HDFS is the primary distributed storage used by Hadoop applications. A HDFS cluster primarily consists of a NameNode that manages the file system metadata and DataNodes that store the actual data. The HDFS Architecture Guide describes HDFS in detail. This user guide primarily deals with the interaction of users and administrators with HDFS clusters. The HDFS architecture diagram depicts basic interactions among NameNode, the DataNodes, and the clients. Clients contact NameNode for file metadata or file modifications and perform actual file I/O directly with the DataNodes.



The following are some of the salient features that could be of interest to many users.
  • Hadoop, including HDFS, is well suited for distributed storage and distributed processing using commodity hardware. It is fault tolerant, scalable, and extremely simple to expand. MapReduce, well known for its simplicity and applicability for large set of distributed applications, is an integral part of Hadoop.

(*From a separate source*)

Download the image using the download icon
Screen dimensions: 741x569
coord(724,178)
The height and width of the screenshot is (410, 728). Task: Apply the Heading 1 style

  • HDFS is highly configurable with a default configuration well suited for many installations. Most of the time, configuration needs to be tuned only for very large clusters.
  • Hadoop is written in Java and is supported on all major platforms.
  • Hadoop supports shell-like commands to interact with HDFS directly.
  • The NameNode and Datanodes have built in web servers that makes it easy to check current status of the cluster.
  • New features and improvements are regularly implemented in HDFS. The following is a subset of useful features in HDFS:
    • File permissions and authentication.
    • Rack awareness: to take a node's physical location into account while scheduling tasks and allocating storage.
    • Safemode: an administrative mode for maintenance.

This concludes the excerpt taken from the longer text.